_ABOUT THIS EXERCISE_
Beginning with the line that has "Task: Collapse the", please write out the remaining lines of the material exactly, the last one included.

_SOURCE DATA_
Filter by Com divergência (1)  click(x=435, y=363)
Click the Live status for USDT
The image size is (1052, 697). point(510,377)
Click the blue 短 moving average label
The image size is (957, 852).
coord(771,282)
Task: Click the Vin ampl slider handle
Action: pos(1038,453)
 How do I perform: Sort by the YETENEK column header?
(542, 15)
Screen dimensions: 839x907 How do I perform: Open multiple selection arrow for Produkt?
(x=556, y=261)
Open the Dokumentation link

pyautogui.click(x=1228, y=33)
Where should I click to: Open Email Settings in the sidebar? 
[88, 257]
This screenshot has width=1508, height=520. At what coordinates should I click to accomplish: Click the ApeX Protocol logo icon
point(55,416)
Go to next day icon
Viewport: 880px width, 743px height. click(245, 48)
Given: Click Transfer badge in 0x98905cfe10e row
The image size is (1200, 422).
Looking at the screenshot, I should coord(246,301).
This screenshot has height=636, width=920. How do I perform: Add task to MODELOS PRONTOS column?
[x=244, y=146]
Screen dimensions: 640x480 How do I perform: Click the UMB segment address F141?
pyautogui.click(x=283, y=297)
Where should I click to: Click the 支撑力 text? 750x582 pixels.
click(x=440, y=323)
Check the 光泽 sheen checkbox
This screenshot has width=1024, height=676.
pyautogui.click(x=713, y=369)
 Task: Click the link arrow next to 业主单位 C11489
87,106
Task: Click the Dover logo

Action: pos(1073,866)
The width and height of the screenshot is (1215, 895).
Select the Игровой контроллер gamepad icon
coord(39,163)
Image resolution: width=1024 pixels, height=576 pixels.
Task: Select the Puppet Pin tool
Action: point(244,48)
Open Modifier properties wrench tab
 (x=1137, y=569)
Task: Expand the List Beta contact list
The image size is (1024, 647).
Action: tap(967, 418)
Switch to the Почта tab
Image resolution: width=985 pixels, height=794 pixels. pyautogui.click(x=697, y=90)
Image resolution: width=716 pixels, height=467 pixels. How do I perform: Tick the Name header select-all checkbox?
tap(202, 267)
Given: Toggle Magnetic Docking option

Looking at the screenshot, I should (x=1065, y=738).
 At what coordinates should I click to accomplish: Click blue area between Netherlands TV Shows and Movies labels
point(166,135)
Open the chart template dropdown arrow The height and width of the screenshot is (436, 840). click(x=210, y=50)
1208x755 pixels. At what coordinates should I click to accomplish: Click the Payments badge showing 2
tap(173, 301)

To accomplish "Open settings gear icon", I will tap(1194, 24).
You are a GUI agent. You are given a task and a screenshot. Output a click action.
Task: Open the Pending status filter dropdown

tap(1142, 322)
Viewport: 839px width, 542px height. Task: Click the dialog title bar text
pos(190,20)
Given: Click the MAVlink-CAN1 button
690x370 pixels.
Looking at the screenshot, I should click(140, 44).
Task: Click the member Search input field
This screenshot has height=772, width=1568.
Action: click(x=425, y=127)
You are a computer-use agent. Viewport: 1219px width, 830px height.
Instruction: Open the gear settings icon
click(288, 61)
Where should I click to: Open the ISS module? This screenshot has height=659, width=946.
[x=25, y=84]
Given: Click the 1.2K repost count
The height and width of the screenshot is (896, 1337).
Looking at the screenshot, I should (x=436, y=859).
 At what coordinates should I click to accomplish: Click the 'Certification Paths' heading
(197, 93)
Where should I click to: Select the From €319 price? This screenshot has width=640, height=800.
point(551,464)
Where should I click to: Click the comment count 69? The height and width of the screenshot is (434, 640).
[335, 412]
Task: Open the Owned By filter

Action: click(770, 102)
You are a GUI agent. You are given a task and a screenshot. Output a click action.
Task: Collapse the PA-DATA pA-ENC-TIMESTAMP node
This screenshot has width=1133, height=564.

_ANSWER FOR THIS EXERCISE_
Task: Collapse the PA-DATA pA-ENC-TIMESTAMP node
This screenshot has width=1133, height=564.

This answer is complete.